Unexpect "Fables Of The Sleepless Empire" (Factor, VÖ: 07.10.2011)

Sie sind nicht die erste durchgeknallte Metalcombo, aber eine der besten. Nicht erst das 2006er "in a flesh aquarium", aber ganz besonders dieses Album machte eine mögliche Weite auf, die selten so intensiv und gleichzeitig erfolgreich zelebriert wird. Vermutlich liegt der Erfolg der Band aus dem kanadischen Montreal auch darin, dass die anspruchsvollen und gleichzeitig harten Musikszenen älter werden und zusammenwachsen. (Death) Metal, Progressive Rock (mit seinem vielfachen Rattenschwanz), Jazz, Pop, Avantgarde und der gute Rest sind sich näher als gedacht und besser dran, wenn sie sich gegenseitig befruchten. So wachsen die Stile von einer Generation in die nächste und wo die einen selige Sanftheit intonieren, da brüllkreischen die Verrückten ihre Extremkunst ins belämmert begeisterte Publikum, das sich freut, diese Zeiten erleben zu dürfen und nicht im Mittelalter zu sitzen, wo Schwerter gern in menschlichen Wänsten große Zerstörung anrichteten.
syriaK (g, voc), Artagoth (g, voc), Barboën (vi), Chaoth (9 string b), Leïlindel (voc) und Landryx (dr) könnten zwar glatt aus dem Mittelalter stammen, wie sie so aussehen, doch statt Schwertern haben sie Songs und Instrumente. Und wie es scheint, hat ein jedes Bandenmitglied auch so seine ganz persönlichen stilistischen Vorstellungen, die vereint verrückt in sich verschroben und verschränkt sind und einen sehr kreativen, wilden, zugleich wirren und fast überfordernden und kaum ohne zigfaches Hören verständlichen Sound geboren haben. Von Klassik über Folk, Zirkusmusik, alle Arten Metal und Progressive Rock über Jazz, Avantgarde, Mathcore, Krach aka Noise, Stille aka Ambient und alles weitere Artverwandte, das nicht weggeflutscht ist, als die Band die Bühne betrat, sind hier heiß eingekocht und gut gewürzt verschmolzen.

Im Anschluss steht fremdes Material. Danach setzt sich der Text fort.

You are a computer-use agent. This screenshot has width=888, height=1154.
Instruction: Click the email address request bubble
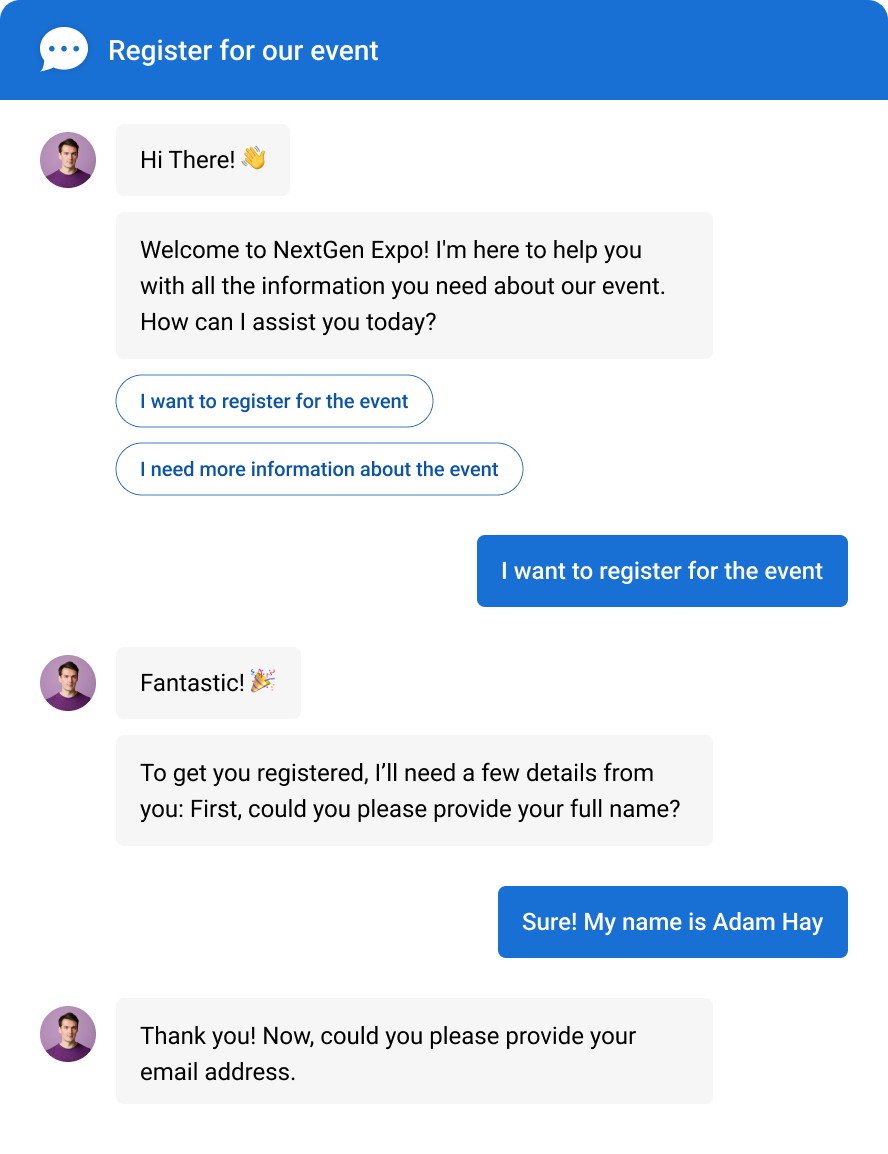pyautogui.click(x=414, y=1051)
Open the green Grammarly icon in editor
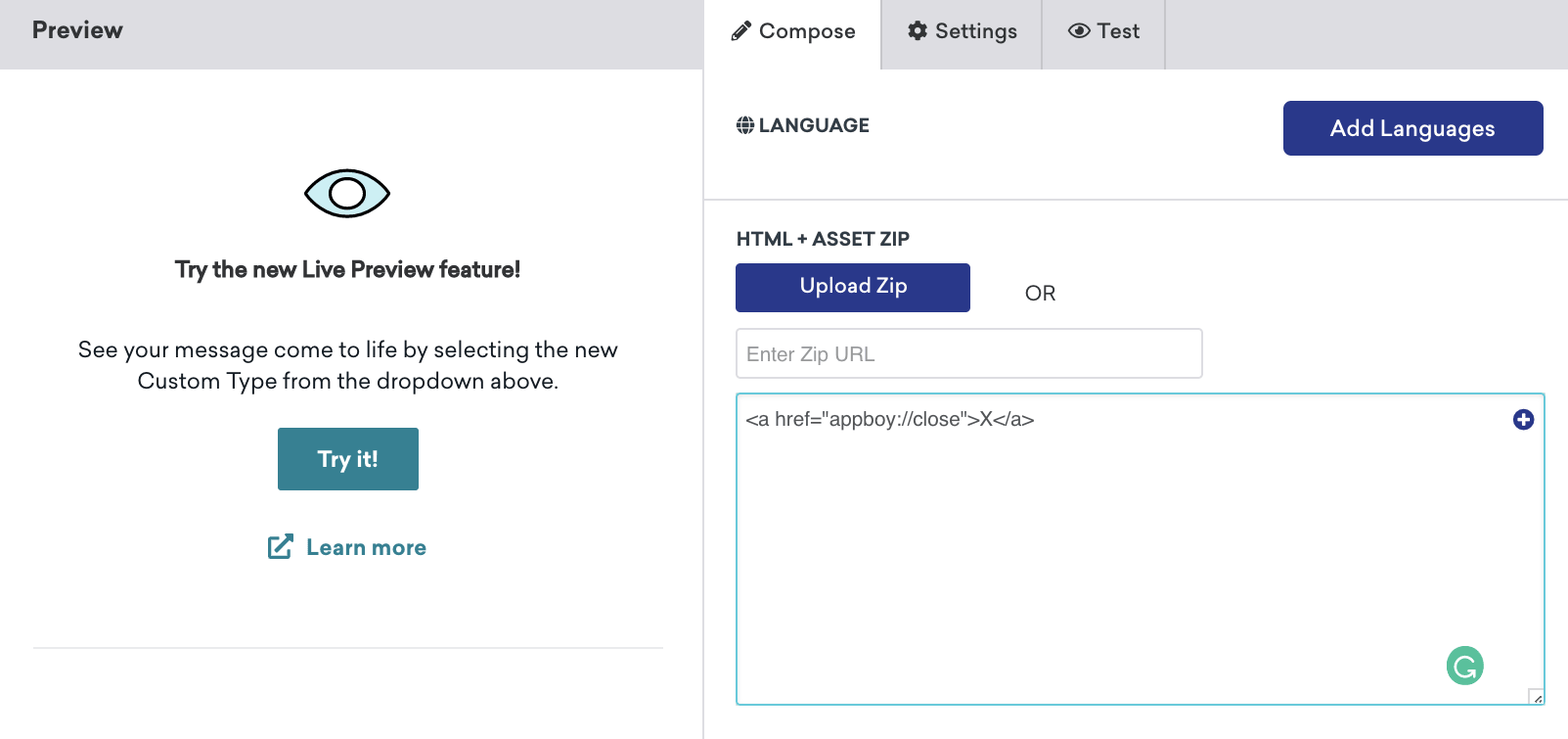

Death Metal Growls und Sirenengesang übernahmen die Lyrics, deren Verse mir gerade nicht bekannt sind, die aber gewiss von Spaziergängen mit den Eltern berichten, von den Blumen im Garten und der Fröhlichkeit und Menschlichkeit im Einkaufszentrum.
Die Arrangements sind höllisch komplex, zudem mit Noise zugedröhnt, so dass viel Hören notwendig ist, alle Parts nachvollziehen zu können. "Fables Of The Sleepless Empire" ist kein One Hearing Open. Vermutlich werden Prog-Gewohnte den leichtesten Zugang zum ultraschweren Sound haben, die gern mal in der Avantgarde fischen und auch vor dem Donnerdruck metallischer Härte nicht zurückschrecken. Hardcore-Gewohnte werden sich an die Komplexschwere des verrückten Stereosounds gewöhnen müssen, Metaller an das viele verrückte Zeugs, das stets um die Ohren fliegt und alle Sinne verwirrt.

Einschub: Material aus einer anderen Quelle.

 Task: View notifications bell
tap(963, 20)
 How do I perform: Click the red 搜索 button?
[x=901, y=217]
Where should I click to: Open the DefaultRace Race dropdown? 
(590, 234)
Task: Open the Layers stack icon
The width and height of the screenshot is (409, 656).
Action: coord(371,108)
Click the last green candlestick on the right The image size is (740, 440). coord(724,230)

Unexpect haben es gut, sie sind etabliert und anerkannt. Sie haben Festivals hoch und runter gespielt, der Bandname liegt wie ein guter Tropfen auf der Zunge und bekannte Musiker wie etwa Mike Portnoy mögen die Truppe nicht nur, sondern sagen dies auch öffentlich. Der positive Effekt möge auf die gesamte Szene überschwappen, so dass mehr Bands dieses Verrücktheitsgrades Möglichkeit haben, ihre wahnwitzige Idee zu zelebrieren, ohne Angst zu haben, damit allein in der Wüste zu stehen.
Macht Laune, ist unterhaltsam, zieht die Konzentration mag(net)isch an, überfordert, bannt, macht süchtig.